> TASK OBJECTIVE
Look through the data below and extract, unchanged, the lines from the one that contains "Viewport: 486px width, 538px height." to the one that contains "Given: Click the Lake Kakhovka page title", both included.

> Dataset entries
-- -- --

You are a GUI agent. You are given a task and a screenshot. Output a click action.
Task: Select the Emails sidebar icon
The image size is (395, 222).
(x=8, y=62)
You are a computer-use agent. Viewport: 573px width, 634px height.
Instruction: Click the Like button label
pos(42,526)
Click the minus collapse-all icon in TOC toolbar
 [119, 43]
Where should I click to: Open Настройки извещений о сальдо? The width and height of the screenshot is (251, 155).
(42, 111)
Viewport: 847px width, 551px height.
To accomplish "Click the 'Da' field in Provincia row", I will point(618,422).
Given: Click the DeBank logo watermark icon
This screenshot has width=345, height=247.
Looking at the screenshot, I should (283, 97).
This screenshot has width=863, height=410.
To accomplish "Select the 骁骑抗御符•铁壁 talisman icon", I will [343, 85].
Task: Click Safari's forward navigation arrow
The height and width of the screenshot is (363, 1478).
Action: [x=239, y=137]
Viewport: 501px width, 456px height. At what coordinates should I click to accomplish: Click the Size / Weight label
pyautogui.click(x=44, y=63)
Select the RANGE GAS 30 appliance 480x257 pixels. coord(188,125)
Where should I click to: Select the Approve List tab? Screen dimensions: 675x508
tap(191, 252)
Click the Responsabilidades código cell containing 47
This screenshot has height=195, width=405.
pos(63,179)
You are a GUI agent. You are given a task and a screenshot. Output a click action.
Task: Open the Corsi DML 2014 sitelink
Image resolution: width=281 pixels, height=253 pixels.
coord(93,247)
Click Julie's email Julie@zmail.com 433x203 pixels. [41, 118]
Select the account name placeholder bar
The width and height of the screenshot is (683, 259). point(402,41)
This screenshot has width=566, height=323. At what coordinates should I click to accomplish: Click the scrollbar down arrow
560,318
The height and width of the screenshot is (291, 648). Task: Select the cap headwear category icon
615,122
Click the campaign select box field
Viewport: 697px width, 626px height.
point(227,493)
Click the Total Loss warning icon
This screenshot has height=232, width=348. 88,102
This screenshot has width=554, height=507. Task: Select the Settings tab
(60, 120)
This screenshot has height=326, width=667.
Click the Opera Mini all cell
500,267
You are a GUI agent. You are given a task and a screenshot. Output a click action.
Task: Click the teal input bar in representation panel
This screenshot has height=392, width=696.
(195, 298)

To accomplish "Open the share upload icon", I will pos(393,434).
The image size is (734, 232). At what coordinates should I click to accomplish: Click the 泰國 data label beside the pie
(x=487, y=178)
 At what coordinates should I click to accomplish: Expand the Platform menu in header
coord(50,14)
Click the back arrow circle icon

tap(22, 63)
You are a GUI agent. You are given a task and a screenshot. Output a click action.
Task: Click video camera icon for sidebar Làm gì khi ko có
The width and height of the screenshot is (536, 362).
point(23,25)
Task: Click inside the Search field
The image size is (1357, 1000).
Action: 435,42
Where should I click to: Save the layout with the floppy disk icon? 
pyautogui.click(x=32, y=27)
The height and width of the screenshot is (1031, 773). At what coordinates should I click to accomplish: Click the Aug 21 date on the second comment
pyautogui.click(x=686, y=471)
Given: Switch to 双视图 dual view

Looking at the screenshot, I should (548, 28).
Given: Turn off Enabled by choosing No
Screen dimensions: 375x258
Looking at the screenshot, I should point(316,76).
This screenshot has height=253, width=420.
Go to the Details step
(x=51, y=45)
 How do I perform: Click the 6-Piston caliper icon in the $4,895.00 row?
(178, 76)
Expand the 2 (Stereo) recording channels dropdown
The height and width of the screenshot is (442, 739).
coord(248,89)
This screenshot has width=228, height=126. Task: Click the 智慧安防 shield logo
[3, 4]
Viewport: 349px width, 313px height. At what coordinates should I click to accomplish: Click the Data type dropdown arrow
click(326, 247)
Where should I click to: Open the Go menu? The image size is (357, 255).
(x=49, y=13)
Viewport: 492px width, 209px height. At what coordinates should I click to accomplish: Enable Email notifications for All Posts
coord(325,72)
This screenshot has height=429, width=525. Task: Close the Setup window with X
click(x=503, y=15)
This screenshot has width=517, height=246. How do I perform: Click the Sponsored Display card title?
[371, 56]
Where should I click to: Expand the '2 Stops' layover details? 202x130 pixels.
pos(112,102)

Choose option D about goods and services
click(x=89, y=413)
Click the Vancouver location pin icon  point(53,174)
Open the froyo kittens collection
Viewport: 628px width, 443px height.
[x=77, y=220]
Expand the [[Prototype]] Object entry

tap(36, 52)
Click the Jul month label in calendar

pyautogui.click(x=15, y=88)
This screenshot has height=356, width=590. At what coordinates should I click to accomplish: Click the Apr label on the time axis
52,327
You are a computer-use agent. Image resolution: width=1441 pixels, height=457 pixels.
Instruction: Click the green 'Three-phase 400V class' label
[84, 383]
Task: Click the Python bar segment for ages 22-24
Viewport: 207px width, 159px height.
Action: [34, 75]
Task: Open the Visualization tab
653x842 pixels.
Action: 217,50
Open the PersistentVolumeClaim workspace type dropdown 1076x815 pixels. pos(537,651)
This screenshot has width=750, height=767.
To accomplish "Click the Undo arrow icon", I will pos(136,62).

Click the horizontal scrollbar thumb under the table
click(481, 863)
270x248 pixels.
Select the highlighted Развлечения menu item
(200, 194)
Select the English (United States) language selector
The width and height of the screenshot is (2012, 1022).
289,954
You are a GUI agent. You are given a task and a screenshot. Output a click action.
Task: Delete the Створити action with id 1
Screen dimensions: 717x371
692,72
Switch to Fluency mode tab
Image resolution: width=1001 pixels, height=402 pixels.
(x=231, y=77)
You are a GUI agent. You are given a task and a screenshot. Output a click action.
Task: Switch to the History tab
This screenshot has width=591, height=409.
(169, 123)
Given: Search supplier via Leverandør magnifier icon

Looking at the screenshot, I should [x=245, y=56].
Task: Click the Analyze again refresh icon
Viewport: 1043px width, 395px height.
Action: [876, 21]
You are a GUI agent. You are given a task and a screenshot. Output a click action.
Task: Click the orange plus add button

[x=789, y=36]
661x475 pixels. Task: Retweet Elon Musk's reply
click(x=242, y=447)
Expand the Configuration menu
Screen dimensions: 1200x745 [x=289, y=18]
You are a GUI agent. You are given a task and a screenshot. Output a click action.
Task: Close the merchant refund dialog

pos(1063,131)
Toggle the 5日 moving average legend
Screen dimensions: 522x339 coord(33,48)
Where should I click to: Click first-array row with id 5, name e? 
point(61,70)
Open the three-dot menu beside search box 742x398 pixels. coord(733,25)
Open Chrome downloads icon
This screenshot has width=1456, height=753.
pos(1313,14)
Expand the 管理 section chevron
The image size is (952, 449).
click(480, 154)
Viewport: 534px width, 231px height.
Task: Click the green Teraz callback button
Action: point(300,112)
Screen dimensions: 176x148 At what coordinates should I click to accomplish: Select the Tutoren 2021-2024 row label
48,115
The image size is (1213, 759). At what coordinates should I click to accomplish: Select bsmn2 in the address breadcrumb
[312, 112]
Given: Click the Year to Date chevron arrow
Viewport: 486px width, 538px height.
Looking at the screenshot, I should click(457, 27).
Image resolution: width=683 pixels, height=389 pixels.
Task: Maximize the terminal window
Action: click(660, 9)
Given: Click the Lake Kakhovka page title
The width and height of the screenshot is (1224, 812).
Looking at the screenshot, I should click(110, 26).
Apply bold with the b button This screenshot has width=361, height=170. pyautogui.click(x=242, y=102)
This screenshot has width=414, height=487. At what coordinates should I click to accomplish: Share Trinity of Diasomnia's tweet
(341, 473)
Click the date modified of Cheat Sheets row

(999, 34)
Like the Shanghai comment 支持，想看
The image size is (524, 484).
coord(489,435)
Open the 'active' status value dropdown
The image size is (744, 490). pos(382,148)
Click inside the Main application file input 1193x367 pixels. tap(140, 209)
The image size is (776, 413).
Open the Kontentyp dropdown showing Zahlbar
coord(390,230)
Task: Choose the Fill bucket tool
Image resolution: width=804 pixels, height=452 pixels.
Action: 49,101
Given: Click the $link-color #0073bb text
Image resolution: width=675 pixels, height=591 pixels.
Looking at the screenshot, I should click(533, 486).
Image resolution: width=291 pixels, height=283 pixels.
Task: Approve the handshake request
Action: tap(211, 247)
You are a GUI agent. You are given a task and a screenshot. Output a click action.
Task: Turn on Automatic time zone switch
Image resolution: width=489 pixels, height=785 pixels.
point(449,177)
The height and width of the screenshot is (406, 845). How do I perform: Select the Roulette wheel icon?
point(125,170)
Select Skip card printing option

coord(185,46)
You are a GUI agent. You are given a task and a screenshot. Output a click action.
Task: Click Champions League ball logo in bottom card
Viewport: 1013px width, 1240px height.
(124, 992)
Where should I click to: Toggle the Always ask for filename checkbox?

-- -- --

> TASK OUTPUT
Viewport: 486px width, 538px height.
Looking at the screenshot, I should click(457, 27).
Image resolution: width=683 pixels, height=389 pixels.
Task: Maximize the terminal window
Action: click(660, 9)
Given: Click the Lake Kakhovka page title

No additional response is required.